For me (and, I suppose, for her), there weren’t many revelations in the current show—certainly not the repeatedly emphasized fact that Andy was gay. (The Whitney also saw its recent Grant Wood retrospective through a gay lens—a perspective already explored in the National Portrait Gallery’s 2010 Hide/Seek show.)
This label text for the painting below is one of the variations on the theme that Pop art was a rebellion by gay artists against the macho men of Abstract Expressionism:
Warhol’s decision to use Superman as a subject may offer a biting commentary on the heroic machismo associated with Abstract Expressionist “action” painting, or a queer reading of the Man of Steel, or both.
I dunno. What, then, are we to make of the twice-married (to women) Roy Lichtenstein‘s Men of Steel?
The Whitney applies the same (il)logic to the “Oxidation Paintings” on which Warhol and others urinated (or, as in the example below, poured urine):
According to the label’s “Oxidation” explanation: “Warhol’s use of an allover drip technique can be seen as both an homage and a queer send-up of the machismo of Jackson Pollock’s canonical Abstract Expressionist works.” To me, it reads as a not-so-subtle metaphor for a “golden shower.” The Whitney display doesn’t go there: Titled, “Andy Warhol—From A to B and Back Again,” the show doesn’t fully grapple with his Triple-X.
I got a good look at that aspect in the temporary exhibition that had just opened at the Warhol in Pittsburgh when I visited in 2010—Dirty Art: Andy Warhol’s Torsos and Sex Parts. As confirmed to this wide-eyed writer by Sokolowski, the show was a strong contender for Most X-Rated Show in that museum’s history.

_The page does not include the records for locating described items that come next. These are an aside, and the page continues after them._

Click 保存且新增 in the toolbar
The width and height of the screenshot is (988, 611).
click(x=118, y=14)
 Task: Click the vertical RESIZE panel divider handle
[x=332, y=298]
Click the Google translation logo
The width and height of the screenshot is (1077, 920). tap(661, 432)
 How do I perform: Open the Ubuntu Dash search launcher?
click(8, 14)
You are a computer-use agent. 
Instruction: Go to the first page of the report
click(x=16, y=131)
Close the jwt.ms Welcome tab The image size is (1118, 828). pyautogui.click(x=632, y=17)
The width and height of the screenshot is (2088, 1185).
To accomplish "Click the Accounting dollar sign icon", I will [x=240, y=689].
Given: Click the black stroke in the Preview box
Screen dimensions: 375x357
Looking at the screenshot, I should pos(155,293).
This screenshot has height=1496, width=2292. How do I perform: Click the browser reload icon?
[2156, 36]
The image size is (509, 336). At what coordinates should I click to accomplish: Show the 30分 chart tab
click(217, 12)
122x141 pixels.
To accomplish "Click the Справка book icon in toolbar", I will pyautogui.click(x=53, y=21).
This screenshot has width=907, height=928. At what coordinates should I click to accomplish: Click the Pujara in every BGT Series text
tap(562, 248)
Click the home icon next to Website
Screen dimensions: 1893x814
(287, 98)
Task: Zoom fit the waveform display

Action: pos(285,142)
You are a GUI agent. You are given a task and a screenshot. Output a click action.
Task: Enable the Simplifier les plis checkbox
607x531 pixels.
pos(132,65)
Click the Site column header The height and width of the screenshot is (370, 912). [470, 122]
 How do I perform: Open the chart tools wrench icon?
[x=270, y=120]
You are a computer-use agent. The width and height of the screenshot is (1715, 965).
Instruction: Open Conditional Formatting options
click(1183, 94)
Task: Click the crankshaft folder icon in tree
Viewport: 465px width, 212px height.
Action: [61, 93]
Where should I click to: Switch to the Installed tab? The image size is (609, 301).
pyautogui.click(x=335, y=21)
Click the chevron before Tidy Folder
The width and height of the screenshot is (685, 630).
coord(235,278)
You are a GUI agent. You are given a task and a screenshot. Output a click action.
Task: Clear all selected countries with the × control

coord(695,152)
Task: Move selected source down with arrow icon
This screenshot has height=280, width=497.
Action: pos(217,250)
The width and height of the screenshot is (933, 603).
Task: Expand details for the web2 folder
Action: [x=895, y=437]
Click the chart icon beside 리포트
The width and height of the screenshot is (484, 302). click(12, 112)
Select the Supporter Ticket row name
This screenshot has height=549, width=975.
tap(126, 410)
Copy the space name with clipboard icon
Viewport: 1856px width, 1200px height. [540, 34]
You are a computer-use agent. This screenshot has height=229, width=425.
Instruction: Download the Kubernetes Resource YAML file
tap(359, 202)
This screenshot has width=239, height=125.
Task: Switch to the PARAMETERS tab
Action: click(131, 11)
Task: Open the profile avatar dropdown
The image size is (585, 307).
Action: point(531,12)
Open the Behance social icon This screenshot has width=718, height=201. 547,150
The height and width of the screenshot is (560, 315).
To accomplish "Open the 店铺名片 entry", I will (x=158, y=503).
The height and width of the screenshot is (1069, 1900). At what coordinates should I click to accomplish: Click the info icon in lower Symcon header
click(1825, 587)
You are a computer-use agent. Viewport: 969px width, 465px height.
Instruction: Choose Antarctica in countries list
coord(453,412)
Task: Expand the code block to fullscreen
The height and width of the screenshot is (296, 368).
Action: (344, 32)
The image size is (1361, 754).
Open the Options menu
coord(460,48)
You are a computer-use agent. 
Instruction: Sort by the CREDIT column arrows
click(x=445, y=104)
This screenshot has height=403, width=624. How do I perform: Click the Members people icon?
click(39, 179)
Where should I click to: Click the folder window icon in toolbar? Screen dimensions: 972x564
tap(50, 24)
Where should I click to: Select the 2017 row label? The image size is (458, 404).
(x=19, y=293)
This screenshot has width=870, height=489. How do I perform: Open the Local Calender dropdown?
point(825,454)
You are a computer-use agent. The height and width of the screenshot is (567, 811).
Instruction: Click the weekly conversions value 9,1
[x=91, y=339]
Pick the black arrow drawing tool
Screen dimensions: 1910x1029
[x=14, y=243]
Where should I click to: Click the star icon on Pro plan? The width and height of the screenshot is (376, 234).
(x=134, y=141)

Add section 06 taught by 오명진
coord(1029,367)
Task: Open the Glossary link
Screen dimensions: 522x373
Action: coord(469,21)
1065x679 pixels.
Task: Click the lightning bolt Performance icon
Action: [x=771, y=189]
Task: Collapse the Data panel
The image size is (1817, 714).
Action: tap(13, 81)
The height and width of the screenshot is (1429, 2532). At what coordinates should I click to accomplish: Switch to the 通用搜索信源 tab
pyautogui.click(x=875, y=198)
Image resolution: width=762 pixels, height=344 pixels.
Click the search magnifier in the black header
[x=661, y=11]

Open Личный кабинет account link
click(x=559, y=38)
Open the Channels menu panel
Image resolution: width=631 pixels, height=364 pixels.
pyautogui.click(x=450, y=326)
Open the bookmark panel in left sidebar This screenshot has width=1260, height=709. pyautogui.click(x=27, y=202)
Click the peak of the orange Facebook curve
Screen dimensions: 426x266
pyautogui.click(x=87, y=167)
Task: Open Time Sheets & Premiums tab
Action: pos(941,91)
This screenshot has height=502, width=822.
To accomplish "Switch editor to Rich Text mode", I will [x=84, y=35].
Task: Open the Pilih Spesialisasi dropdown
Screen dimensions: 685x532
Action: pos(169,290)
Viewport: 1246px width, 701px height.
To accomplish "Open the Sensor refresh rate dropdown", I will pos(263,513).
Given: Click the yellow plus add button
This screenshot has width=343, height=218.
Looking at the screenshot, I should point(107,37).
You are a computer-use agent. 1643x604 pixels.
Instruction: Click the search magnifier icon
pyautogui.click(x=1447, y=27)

“Dirty Art” included not only Warhol’s relatively unshocking paintings of genitalia, but also his unsparingly explicit, small black-and-white snapshots of men caught in acts of oral and anal sex. As I then commented on my blog: “Move over, Mapplethorpe!”
I’ve gotten myself into enough hot water for now. In a future post, I hope to let you know what I most enjoyed about “From A to B and Back Again,” and what most troubled me.